At the age of seventeen, I got myself involved in a relationship I was far from satisfied with. At that point of my life, as far as relationships went I knew I wasn't the ideal girlfriend nor the did I try to be. I was a spirit craving to be free and hating being tied down. I knew I was unfair, selfish, a liar and if I cheated on you; it was your own damn fault. I lived not caring about anything but myself. But at the same time living in the fast lane, thinking that "living in the moment" was one of the ways to live life in its fullest.
Being trapped in a relationship with a psychotic little boy who didn't know how to treat a lady right took its toll on my self esteem, my ego and my whole entire emotional well being. I was unable to feel comfortable being myself around him, unable to share my inner deepest thoughts; unable to let my artistic side show because everything I said was "stupid" or "didn't make sense".
I was forced to isolate myself afraid that if I did something I wasn't suppose to be doing he'd go psycho and start another un-needed arguement with me, start accusing, start blaming and wouldn't stop until the break of dawn.
On my eighteenth birthday I accepted a proposal with a guy I barely knew. A proposal I regreted months after, a proposal I still and will always regret. It seemed as though our engagment didn't change a damn thing between us; there were still the late night arguements that last for hours that could have been easily avoided, the accusations, the assumptions... he continued to break me down because he knew he could without fear of me leaving since I had accepted something as serious as promising to spend my life with him.
Throughout those six months, I put up with pain, betrayel, lies, accusations and someone who strongly believed everything he did proved his "love" to me. A thousand times I knew this wasn't love, convinced he didn't know what he was talking about, and that I deserved better. A thousand times I tried to make it stop and things would only get worse that I had no choice but return and try to "deal with it".

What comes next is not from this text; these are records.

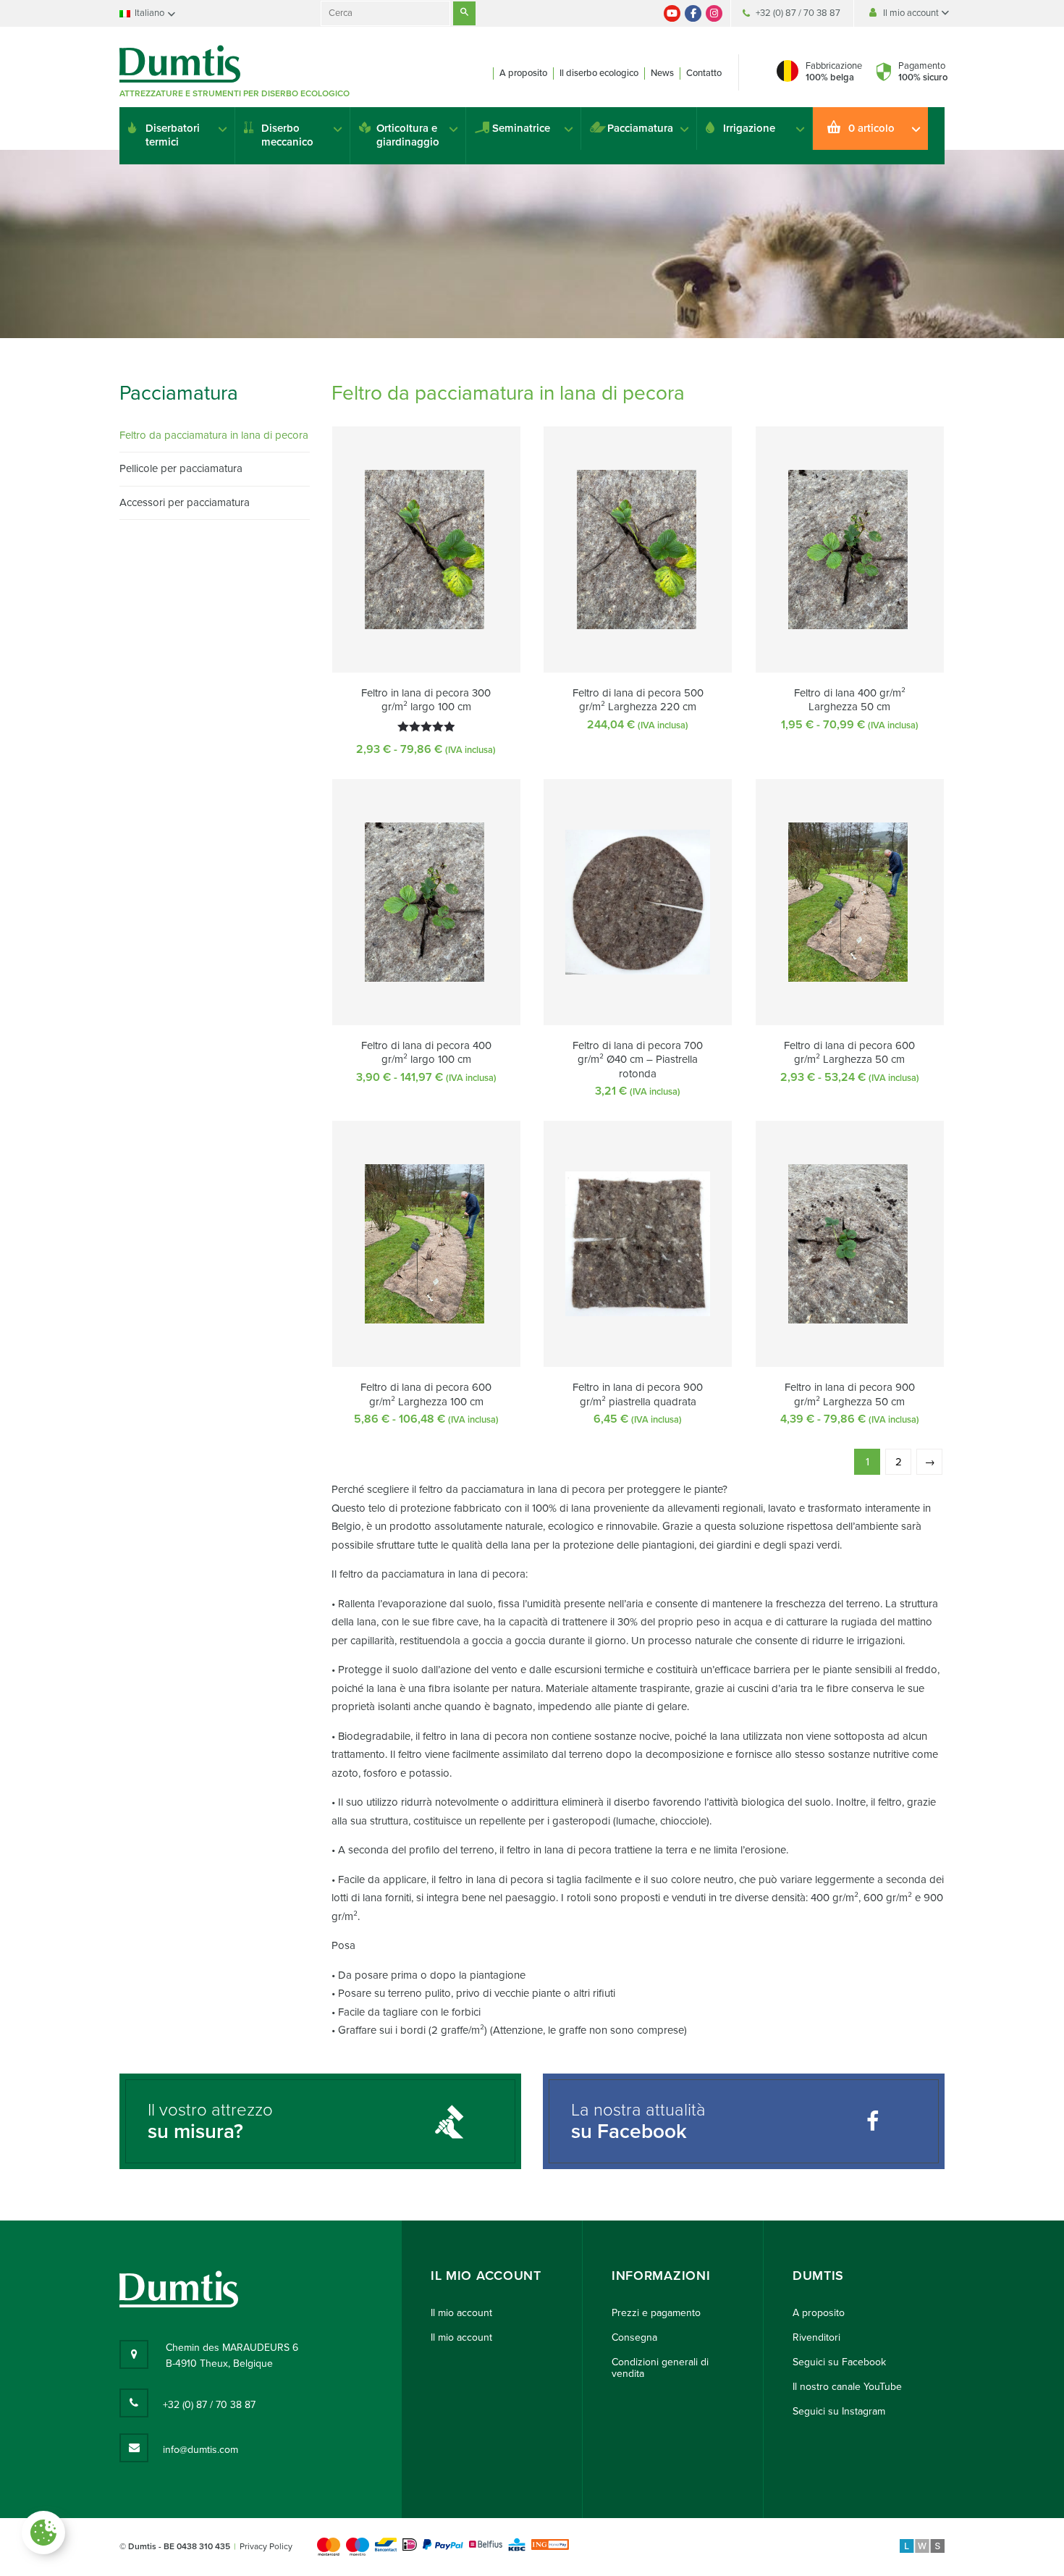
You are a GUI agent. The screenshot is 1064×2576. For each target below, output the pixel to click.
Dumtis (818, 2276)
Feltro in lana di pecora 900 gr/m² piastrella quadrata (638, 1394)
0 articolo (871, 128)
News (662, 73)
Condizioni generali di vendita (660, 2368)
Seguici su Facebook (839, 2362)
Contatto (704, 73)
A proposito (523, 73)
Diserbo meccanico (287, 135)
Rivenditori (816, 2337)
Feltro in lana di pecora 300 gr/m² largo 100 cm (426, 700)
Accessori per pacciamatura (184, 502)
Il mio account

Six months later and I couldn't take it anymore. I needed to build myself back up, I needed to search for what I did deserve, I needed to free myself before things got worse... so I ended it for good. And now, I sit here wishing I had done it sooner.. but thankful at the same time I didn't because it taught me a lot about how a relationship SHOULD be.
So thank you, you fuckin jackass. You taught me what love is NOT suppose to be like and you made me STRONGER.